Screenshot grounding data
::::

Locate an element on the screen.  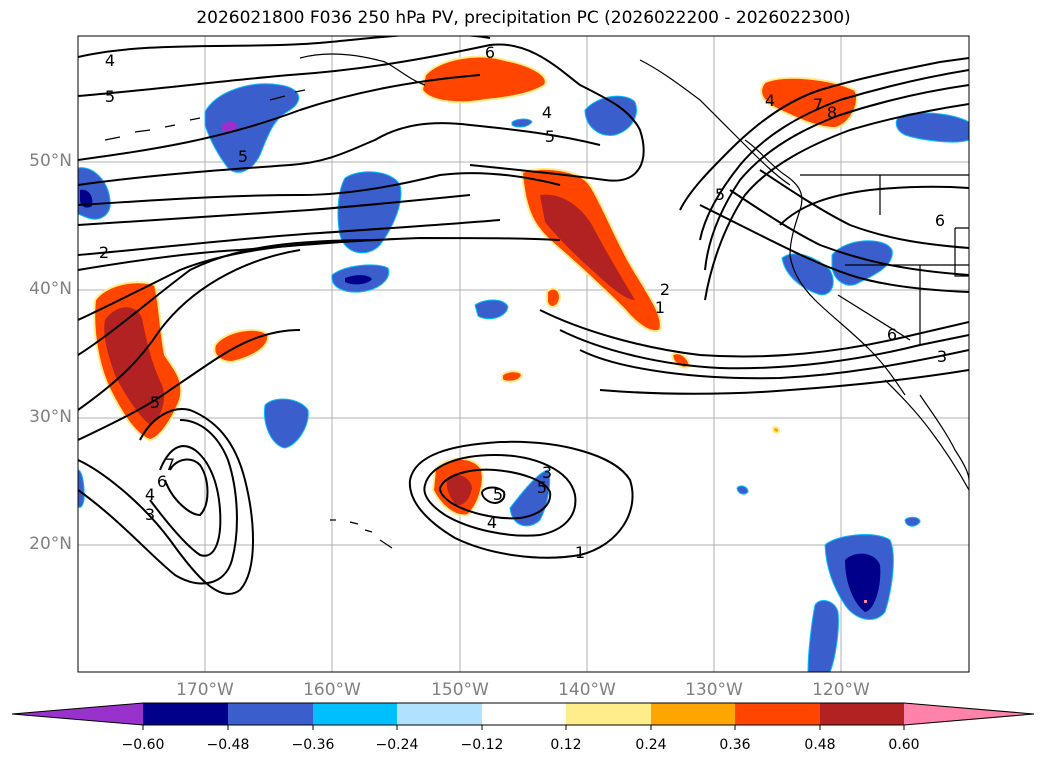
orange-area-gulf-alaska is located at coordinates (484, 80).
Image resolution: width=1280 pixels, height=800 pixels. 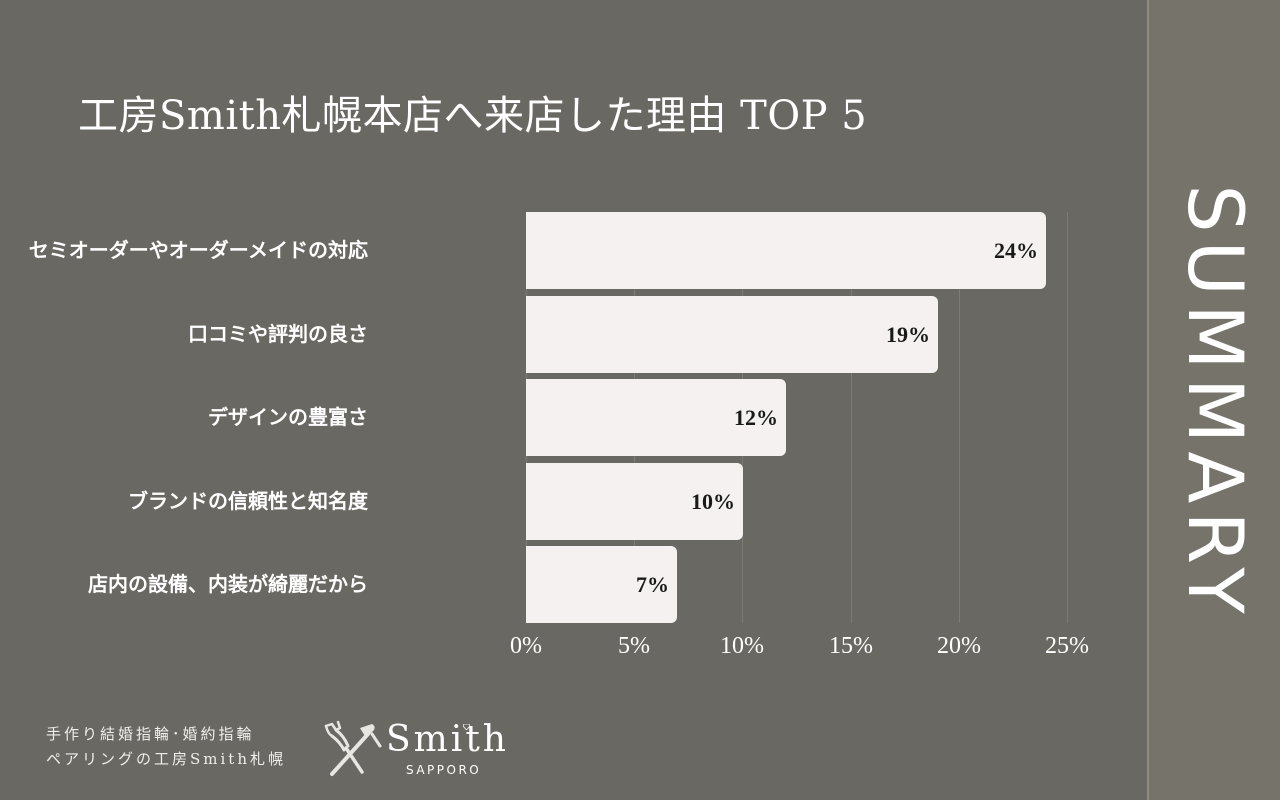 What do you see at coordinates (466, 727) in the screenshot?
I see `diamond-icon` at bounding box center [466, 727].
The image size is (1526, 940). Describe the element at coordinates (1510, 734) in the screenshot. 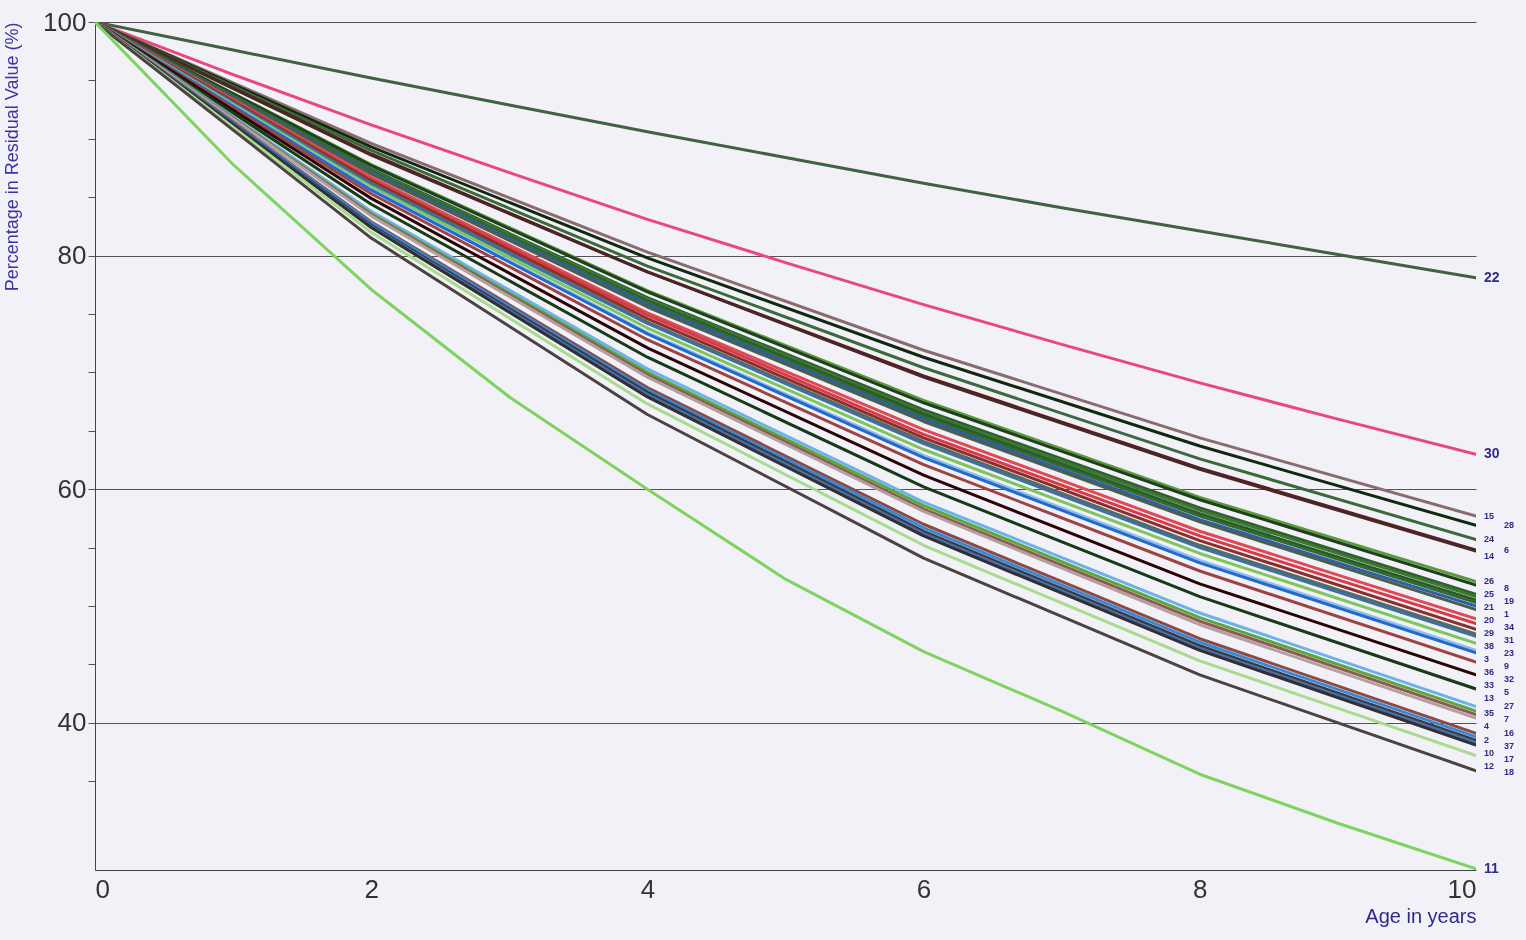

I see `text: 16` at that location.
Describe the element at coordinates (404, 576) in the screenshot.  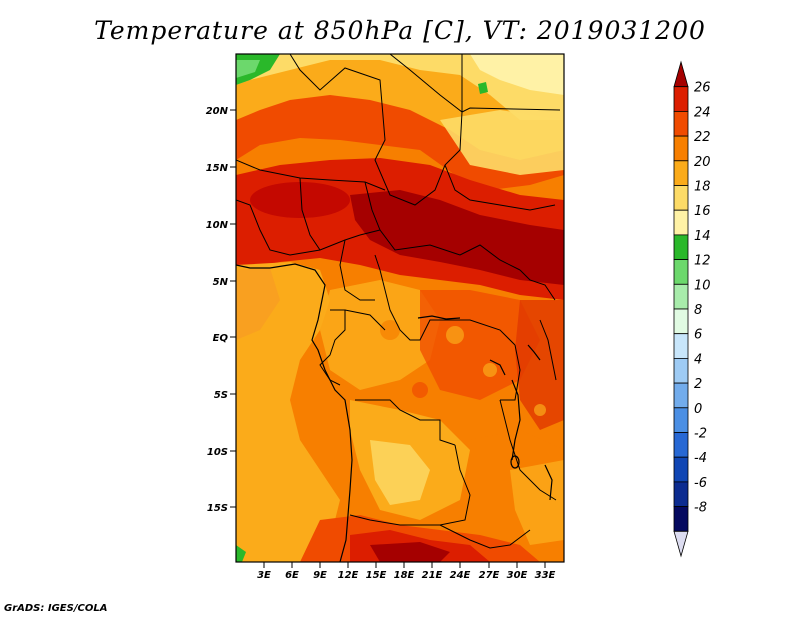
I see `lon-label: 18E` at that location.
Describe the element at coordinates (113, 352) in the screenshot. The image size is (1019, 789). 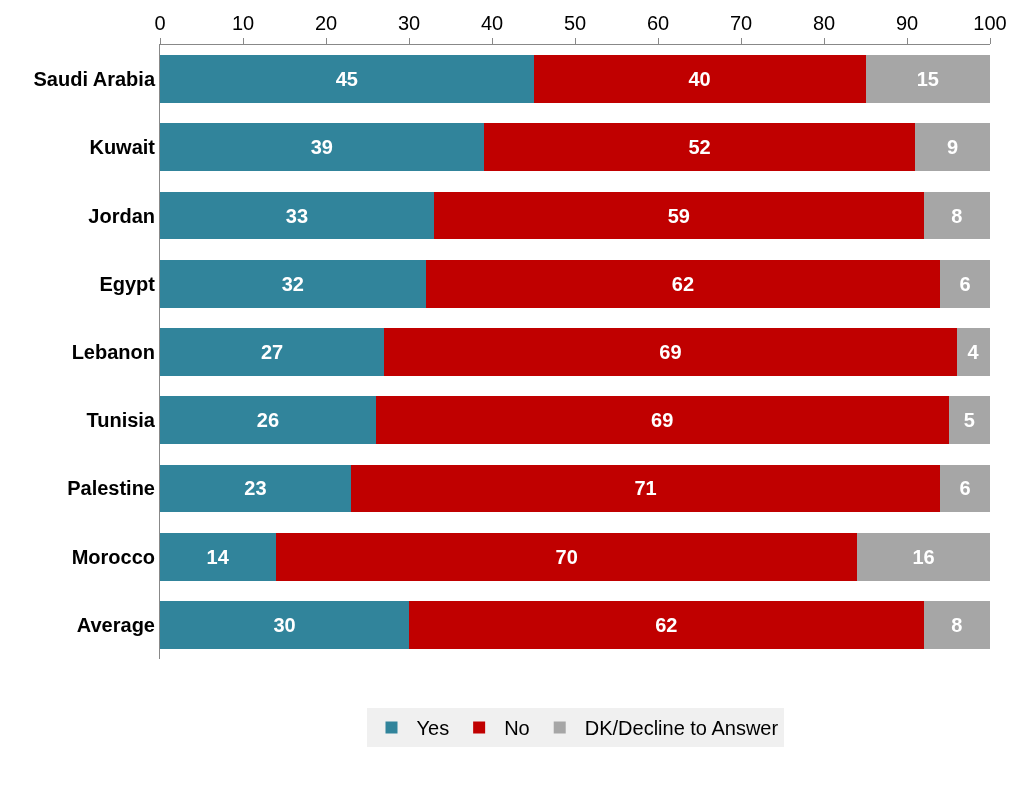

::::

Retype the entries word for word, starting at the line that contains "The image size is (1526, 940)." and ending at the end of the entries, both ends included. Leave the pictures out.

The image size is (1526, 940). Describe the element at coordinates (1510, 734) in the screenshot. 

I see `text: 16` at that location.
Describe the element at coordinates (404, 576) in the screenshot.  
I see `lon-label: 18E` at that location.
Describe the element at coordinates (113, 352) in the screenshot. The image size is (1019, 789). 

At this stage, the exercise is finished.